* **Passage shown**:
600 manatee deaths in Florida raise concerns over sustainable habitat
This story is from The Hill’s Changing America publication.
Environmentalists are increasingly concerned about the sustainability of Florida’s waterways after the deaths of more than 600 manatees so far this year, three times the average rate.
Biologists with the Florida Fish and Wildlife Conservation (FWC) Commission first started raising concerns in December when manatees began dying in the Indian River Lagoon Area, one of the most biodiverse estuaries in the Northern Hemisphere and home to nearly one-third of the nation’s manatee population.
The following month, the agency noticed something else strange — a large portion of the manatees rescued from the Indian River Lagoon and down to the waters of Miami were found swimming sideways. According to behavioral ecologist and senior research scientist Monica Ross, that usually indicates a manatee has made contact with a boat or other human-made object.
But the manatees encountered by scientists were not injured, they were emaciated.

* **Excerpted records**:
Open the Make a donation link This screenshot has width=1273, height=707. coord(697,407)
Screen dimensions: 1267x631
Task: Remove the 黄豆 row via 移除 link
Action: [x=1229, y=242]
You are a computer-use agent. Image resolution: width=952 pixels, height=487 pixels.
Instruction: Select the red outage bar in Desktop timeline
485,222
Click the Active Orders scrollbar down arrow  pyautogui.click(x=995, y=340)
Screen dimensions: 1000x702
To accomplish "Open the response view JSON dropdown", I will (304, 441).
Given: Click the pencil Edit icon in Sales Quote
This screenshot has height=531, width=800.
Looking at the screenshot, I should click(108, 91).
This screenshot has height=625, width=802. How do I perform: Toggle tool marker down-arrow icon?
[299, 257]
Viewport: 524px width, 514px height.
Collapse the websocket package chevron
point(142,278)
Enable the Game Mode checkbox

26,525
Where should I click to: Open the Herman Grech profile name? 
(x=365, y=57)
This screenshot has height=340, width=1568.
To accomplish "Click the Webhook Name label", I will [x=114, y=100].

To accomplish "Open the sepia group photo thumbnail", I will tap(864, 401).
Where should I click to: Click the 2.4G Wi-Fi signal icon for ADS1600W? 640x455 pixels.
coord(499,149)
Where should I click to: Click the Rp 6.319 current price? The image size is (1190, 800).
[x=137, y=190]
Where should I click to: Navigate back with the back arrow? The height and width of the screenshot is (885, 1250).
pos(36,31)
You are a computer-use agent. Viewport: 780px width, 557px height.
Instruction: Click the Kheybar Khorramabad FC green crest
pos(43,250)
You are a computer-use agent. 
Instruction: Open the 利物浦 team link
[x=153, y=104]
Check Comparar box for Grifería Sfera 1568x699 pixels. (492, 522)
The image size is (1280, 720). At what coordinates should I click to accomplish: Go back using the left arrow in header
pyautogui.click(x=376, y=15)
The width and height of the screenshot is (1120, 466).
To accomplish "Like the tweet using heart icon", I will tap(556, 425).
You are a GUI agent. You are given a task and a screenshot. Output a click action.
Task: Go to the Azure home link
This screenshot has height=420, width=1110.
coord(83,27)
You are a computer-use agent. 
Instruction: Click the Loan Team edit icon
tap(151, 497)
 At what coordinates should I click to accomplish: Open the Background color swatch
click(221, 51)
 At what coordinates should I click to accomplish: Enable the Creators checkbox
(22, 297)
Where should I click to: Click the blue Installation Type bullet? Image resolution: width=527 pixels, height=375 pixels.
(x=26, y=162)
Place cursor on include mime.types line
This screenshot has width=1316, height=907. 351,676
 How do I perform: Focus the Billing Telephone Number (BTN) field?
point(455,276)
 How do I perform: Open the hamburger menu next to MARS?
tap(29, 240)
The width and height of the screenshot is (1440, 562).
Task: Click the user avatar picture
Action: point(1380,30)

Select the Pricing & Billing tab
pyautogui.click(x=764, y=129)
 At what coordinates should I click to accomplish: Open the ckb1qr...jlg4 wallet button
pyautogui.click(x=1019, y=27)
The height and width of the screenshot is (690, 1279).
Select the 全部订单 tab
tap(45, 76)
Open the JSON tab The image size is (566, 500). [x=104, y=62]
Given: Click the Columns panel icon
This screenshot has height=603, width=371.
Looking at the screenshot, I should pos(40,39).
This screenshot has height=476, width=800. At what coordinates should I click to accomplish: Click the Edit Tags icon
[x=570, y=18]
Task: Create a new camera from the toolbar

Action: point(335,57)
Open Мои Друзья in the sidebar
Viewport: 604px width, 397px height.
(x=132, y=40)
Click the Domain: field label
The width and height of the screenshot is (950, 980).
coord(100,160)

* **Explore the material**:
**A.** Edit the passage on manatee deaths from "The following month, the" through "other human-made object.", replacing "boat" with "vessel".
**B.** Do these statements agree with the passage on manatee deaths? For each, answer yes or no and quote the words that decide it. (i) This year's manatee deaths are occurring at three times the average rate. (ii) The manatees scientists encountered were injured. (iii) The Indian River Lagoon is home to nearly half of the nation's manatee population.
The records have no role in this exercise.

* **Responses**:
**A.**
The following month, the agency noticed something else strange — a large portion of the manatees rescued from the Indian River Lagoon and down to the waters of Miami were found swimming sideways. According to behavioral ecologist and senior research scientist Monica Ross, that usually indicates a manatee has made contact with a vessel or other human-made object.

**B.**
(i) Yes: "three times the average rate."
(ii) No: "were not injured, they were emaciated."
(iii) No: "home to nearly one-third of the nation’s manatee population."